What books were you made to read in high school?

I don't think you're illiterate, Ajidica, but it does seem to be a favourite teenage pasttime to hate everything Shakespeare did or said. :)

I object by saying that us teenage boys hath not changed since his time.

We still like to crash parties.
 
I hated The Great Gatsby. I did not give a rat's ass about what happened to the characters of that story. A Shakespearean tragedy ending would have made the book infinitely better in my eyes. Lord of the Flies was interesting. So was The Handmaiden's Tale. To Kill a Mockingbird, well, while it had a good message, it's just your typical moral fable about how people are not so different.
 
My class agreed that TKAM would have been far better if the chapters involving Dill had been cut and it was just the court scene.
 
Shakespear's plays are very very very boring to read... they are good when performed, if the actors are good, but they are terrible books to be taught in class.

### Tasks to carry out
1 > Translate this sentence from the thread on high school reading into Spanish: "We still like to crash parties."
2 > Go on with the thread on high school reading, picking up after its last post.

### Data block

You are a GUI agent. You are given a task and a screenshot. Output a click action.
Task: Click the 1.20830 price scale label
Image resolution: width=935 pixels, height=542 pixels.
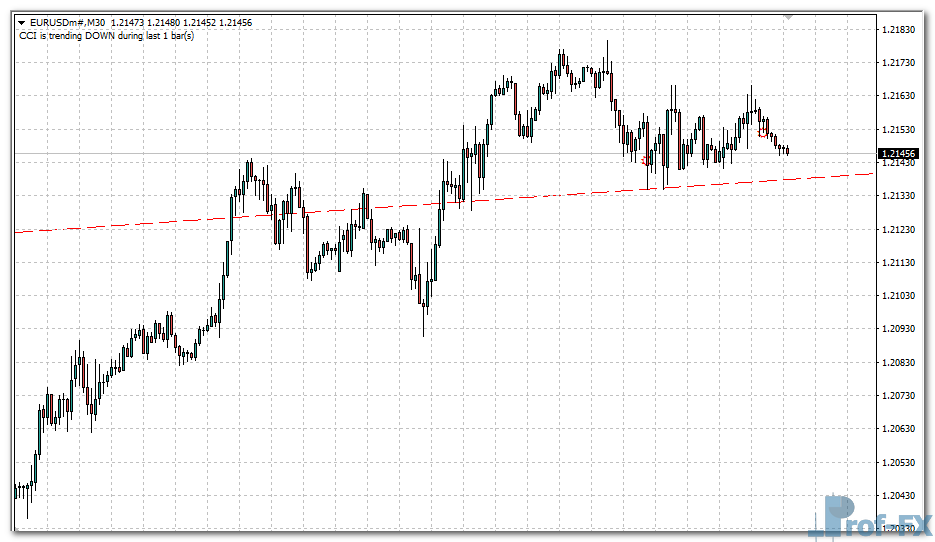[x=900, y=362]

### Exercise results
1 > Todavía nos gusta colarnos en las fiestas.

2 >
I hated The Great Gatsby. I did not give a rat's ass about what happened to the characters of that story. A Shakespearean tragedy ending would have made the book infinitely better in my eyes. Lord of the Flies was interesting. So was The Handmaiden's Tale. To Kill a Mockingbird, well, while it had a good message, it's just your typical moral fable about how people are not so different.

Don't Mock Boo. :ninja:
 
If i remember correctly the only book we read in full was To Kill a Mockingbird. We only read Great Expectations piece-meal.
 
Even if they were in modern English, they would be boring rom-coms without the comedy.

Romeo and Juliet is far from Shakespeare's best work, but most of it isn't that bad. The writing at the end was rather poor, but keep in mind that was only one of the alternate endings. This was one play Shakespeare wrote so that it could be either a tragedy or comedy depending on which final scene was chosen for a particular performance. His company would alternate which ending to use each day, so that half of the time the couple lived happily ever after.
That's interesting. Do you have a source for this?

Even if they were in modern English, they would be boring rom-coms without the comedy.
Shakespearean comedy: Not funny then, not funny now.
It only becomes good when the actors are very good.
Touchstone is hilarious in As You Like It.
 
Touchstone is hilarious in As You Like It.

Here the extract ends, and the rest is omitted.